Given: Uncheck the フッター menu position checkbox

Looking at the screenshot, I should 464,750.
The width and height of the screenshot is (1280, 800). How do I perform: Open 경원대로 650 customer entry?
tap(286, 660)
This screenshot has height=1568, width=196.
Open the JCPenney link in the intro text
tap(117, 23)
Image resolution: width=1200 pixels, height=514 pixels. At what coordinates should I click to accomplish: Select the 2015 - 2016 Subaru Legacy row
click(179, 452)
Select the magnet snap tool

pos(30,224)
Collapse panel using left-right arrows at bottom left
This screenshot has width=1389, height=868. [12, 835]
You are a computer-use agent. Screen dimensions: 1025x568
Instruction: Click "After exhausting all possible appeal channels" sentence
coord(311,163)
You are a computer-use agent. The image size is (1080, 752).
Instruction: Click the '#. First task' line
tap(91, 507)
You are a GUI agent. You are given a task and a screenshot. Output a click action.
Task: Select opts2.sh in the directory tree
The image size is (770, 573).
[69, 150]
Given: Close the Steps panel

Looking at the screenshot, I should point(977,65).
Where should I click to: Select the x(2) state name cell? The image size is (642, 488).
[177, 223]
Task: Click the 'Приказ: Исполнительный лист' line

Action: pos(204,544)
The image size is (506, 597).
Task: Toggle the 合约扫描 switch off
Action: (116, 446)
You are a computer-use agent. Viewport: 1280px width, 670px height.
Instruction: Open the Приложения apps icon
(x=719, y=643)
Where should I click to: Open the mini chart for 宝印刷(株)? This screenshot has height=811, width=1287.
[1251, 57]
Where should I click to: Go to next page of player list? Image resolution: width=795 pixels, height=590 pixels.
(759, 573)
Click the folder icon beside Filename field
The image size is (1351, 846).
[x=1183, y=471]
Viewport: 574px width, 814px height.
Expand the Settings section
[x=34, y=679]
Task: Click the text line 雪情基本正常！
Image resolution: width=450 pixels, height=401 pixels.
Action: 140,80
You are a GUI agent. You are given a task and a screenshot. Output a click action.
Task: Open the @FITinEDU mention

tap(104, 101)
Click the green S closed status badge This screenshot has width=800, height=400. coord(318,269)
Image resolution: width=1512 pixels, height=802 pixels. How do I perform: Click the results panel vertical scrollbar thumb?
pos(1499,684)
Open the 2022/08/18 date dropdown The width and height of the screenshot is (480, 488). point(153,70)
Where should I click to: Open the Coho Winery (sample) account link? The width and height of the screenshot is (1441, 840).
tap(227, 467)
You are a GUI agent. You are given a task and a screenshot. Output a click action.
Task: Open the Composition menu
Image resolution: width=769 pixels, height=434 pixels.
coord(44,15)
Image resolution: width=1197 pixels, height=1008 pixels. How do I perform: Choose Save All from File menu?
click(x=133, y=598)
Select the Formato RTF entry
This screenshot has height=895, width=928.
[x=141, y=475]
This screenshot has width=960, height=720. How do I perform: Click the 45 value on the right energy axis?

Exercise directions:
Please set down the whole listing above without altering a single line.

Task result:
Given: Uncheck the フッター menu position checkbox

Looking at the screenshot, I should 464,750.
The width and height of the screenshot is (1280, 800). How do I perform: Open 경원대로 650 customer entry?
tap(286, 660)
This screenshot has height=1568, width=196.
Open the JCPenney link in the intro text
tap(117, 23)
Image resolution: width=1200 pixels, height=514 pixels. At what coordinates should I click to accomplish: Select the 2015 - 2016 Subaru Legacy row
click(179, 452)
Select the magnet snap tool

pos(30,224)
Collapse panel using left-right arrows at bottom left
This screenshot has width=1389, height=868. [12, 835]
You are a computer-use agent. Screen dimensions: 1025x568
Instruction: Click "After exhausting all possible appeal channels" sentence
coord(311,163)
You are a computer-use agent. The image size is (1080, 752).
Instruction: Click the '#. First task' line
tap(91, 507)
You are a GUI agent. You are given a task and a screenshot. Output a click action.
Task: Select opts2.sh in the directory tree
The image size is (770, 573).
[69, 150]
Given: Close the Steps panel

Looking at the screenshot, I should point(977,65).
Where should I click to: Select the x(2) state name cell? The image size is (642, 488).
[177, 223]
Task: Click the 'Приказ: Исполнительный лист' line

Action: pos(204,544)
The image size is (506, 597).
Task: Toggle the 合约扫描 switch off
Action: (116, 446)
You are a computer-use agent. Viewport: 1280px width, 670px height.
Instruction: Open the Приложения apps icon
(x=719, y=643)
Where should I click to: Open the mini chart for 宝印刷(株)? This screenshot has height=811, width=1287.
[1251, 57]
Where should I click to: Go to next page of player list? Image resolution: width=795 pixels, height=590 pixels.
(759, 573)
Click the folder icon beside Filename field
The image size is (1351, 846).
[x=1183, y=471]
Viewport: 574px width, 814px height.
Expand the Settings section
[x=34, y=679]
Task: Click the text line 雪情基本正常！
Image resolution: width=450 pixels, height=401 pixels.
Action: 140,80
You are a GUI agent. You are given a task and a screenshot. Output a click action.
Task: Open the @FITinEDU mention

tap(104, 101)
Click the green S closed status badge This screenshot has width=800, height=400. coord(318,269)
Image resolution: width=1512 pixels, height=802 pixels. How do I perform: Click the results panel vertical scrollbar thumb?
pos(1499,684)
Open the 2022/08/18 date dropdown The width and height of the screenshot is (480, 488). point(153,70)
Where should I click to: Open the Coho Winery (sample) account link? The width and height of the screenshot is (1441, 840).
tap(227, 467)
You are a GUI agent. You are given a task and a screenshot. Output a click action.
Task: Open the Composition menu
Image resolution: width=769 pixels, height=434 pixels.
coord(44,15)
Image resolution: width=1197 pixels, height=1008 pixels. How do I perform: Choose Save All from File menu?
click(x=133, y=598)
Select the Formato RTF entry
This screenshot has height=895, width=928.
[x=141, y=475]
This screenshot has width=960, height=720. How do I perform: Click the 45 value on the right energy axis?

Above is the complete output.